In late April, Eric Schmitt, the Republican attorney general of Missouri, introduced a lawsuit in a United States federal court against the Chinese government over alleged negligence in the early days of the coronavirus crisis.
According to the allegations, the Chinese government “lied to the world about the danger and contagious nature of COVID-19, silenced whistleblowers, and did little to stop the spread of the disease.”
In Schmitt’s view, COVID-19 has done “irreparable damage” to countries across the globe and China should be held responsible.
Specifically, Schmitt’s lawsuit is trying to not only sue the Communist Party of China, the sole governing party in the country, but also three separate government agencies, a science agency, a Chinese laboratory, the province of Hubei and the city of Wuhan where the first virus outbreak originated.
Since the lawsuit was first announced many legal scholars have suggested that a successful outcome for the case would be a long shot due to laws and practices put in place that discourage cross-border litigation.
Still, backers of the suit argue that there is precedence for allowing litigation against a foreign government in exceptional circumstances, especially after the US Congress passed a law, in 2016, that allowed private citizens to sue foreign nations over links to terrorism on American soil.
While defenders of the case cite the need to pursue justice, critics say that the suit is little more than political bluster meant to keep up the narrative of Chinese culpability as the US continues to struggle with the health and economic fallout wrought by COVID-19.
According to Robert Williams, the executive director of the Paul Tsai China Center at Yale Law School and a senior fellow at the Brookings Institution, an American think tank, the principle known as “sovereign immunity” would be the main hurdle preventing such a lawsuit from gaining legal footing.

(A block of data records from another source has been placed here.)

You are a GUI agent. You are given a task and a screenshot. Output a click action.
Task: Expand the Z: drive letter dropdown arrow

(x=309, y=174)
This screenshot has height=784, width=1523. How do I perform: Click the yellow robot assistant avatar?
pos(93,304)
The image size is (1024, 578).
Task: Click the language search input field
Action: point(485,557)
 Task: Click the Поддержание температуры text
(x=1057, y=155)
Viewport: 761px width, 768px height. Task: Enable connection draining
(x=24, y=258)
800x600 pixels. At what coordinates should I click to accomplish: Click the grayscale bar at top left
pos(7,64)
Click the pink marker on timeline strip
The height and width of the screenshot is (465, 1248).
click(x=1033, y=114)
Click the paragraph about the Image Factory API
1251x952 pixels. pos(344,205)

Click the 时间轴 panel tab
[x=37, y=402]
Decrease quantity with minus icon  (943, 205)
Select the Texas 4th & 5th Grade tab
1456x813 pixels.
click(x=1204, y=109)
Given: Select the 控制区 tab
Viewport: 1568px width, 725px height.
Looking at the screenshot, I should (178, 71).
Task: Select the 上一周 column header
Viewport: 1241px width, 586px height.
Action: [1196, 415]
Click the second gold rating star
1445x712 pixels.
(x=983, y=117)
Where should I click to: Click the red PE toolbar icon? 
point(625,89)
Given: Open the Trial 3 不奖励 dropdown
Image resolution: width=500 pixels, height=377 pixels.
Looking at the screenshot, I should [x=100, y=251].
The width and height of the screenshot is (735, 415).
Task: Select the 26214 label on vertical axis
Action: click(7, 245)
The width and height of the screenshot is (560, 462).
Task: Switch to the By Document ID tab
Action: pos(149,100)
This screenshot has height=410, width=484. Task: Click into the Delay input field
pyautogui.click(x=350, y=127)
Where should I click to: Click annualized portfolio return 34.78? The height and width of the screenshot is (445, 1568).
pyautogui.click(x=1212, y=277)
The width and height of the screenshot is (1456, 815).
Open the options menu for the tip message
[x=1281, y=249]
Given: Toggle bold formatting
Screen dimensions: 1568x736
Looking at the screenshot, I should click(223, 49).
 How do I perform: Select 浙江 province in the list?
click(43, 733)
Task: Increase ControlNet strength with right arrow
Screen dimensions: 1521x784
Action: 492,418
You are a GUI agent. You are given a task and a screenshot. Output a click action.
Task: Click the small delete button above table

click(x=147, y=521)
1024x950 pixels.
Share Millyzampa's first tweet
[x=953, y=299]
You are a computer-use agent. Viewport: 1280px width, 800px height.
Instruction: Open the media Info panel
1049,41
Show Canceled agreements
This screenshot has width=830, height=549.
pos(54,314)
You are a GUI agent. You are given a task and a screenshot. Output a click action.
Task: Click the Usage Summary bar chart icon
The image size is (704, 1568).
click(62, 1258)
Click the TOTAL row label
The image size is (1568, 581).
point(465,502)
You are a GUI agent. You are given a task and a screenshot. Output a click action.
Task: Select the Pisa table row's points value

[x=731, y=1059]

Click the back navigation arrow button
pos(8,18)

Sovereign immunity, at its most fundamental level, is a customary international law that says one national government cannot sue another national government without its consent.
Crucially however, being a customary law the practice is within mainstream legal patterns of behavior and does not fall under any agreed upon treaties.
Another potential legal roadblock stems from language in the Foreign Sovereign Immunities Act, a US law passed in 1976 that clarifies the boundaries of legal action against other countries by giving some exceptions to the rule of sovereign immunity.
In order for a lawsuit against a foreign government to be deemed legitimate, the law provides prosecutors two avenues that they can pursue. First, as a claim based on illegal commercial activity by a foreign government that has direct negative impact in the United States and, secondly, as something known as “noncommercial tort,” which means an act of wrongdoing was committed by a foreign entity that caused a US citizen harm. Here, the illegal conduct and the injury must have taken place within the US.
In the lawsuit, Schmitt mostly tries to fit the case into the first exception, arguing that a lab in Wuhan was engaging in commercial activity that eventually harmed US citizens.
Both the World Health Organization and the National Institute of Allergy and Infectious Diseases, an agency under the US Department of Health, have said that there is no evidence suggesting that the virus leaked from a lab.
Even if Missouri managed to win its case, observers say it is highly unlikely that the Chinese government and its agencies would hand over anything in damages, as there is no instrument to enforce such a potential ruling.
In 2016, even after a veto by then-President Barack Obama, the US Congress passed a bill that allowed private US citizens to sue foreign governments for alleged ties to terrorism committed on American soil.
The law is known as the Justice Against Sponsors of Terrorism Act (JASTA). In practice, so far it has allowed families of 9/11 victims to sue Saudi Arabia using the argument that their government was aiding and abetting terrorist activities that eventually led to the 2001 terror attacks.
So far, at least three groups of 9/11 families of victims and survivors have tried to prosecute members of the Saudi government over the attacks, which resulted in Saudi Arabia sending lawyers to the United States to defend the government, for which cases are still ongoing.
At the time, President Obama opposed the bill by arguing that it could set a precedent whereby US officials and organizations would be open to prosecution by foreign citizens and governments in their court systems, potentially harming US interests and straining international relationships.
Although Missouri’s lawsuit would not fall under the purview of JASTA, some Republican lawmakers might see it as a pathway toward expanding exceptions to sovereign immunity in light of the coronavirus crisis.
In mid-April, Senator Tom Cotton and Representative Dan Crenshaw introduced legislation that would explicitly allow US citizens to sue China in federal court to “recover damages for death, injury and economic harm” brought on by the virus. Senator Josh Hawley introduced a separate bill to the same effect.
So far, Republicans seem divided on the issue, with hardliners emphasizing China’s alleged liability, while others have used more muted language, potentially with the impression that a direct fight over the virus could lessen the chances of a sustainable economic agreement between the two nations once the pandemic has passed.
Nevertheless, Missouri now seems poised to follow through with the lawsuit.
“We filed this suit on behalf of the thousands of Missourians who have been sickened and lost their jobs, the hundreds of Missourians who have died, and those who have been separated from loved ones due to COVID-19,” a spokesperson for Schmitt’s office said late last week.
“We stand by our lawsuit,” they added.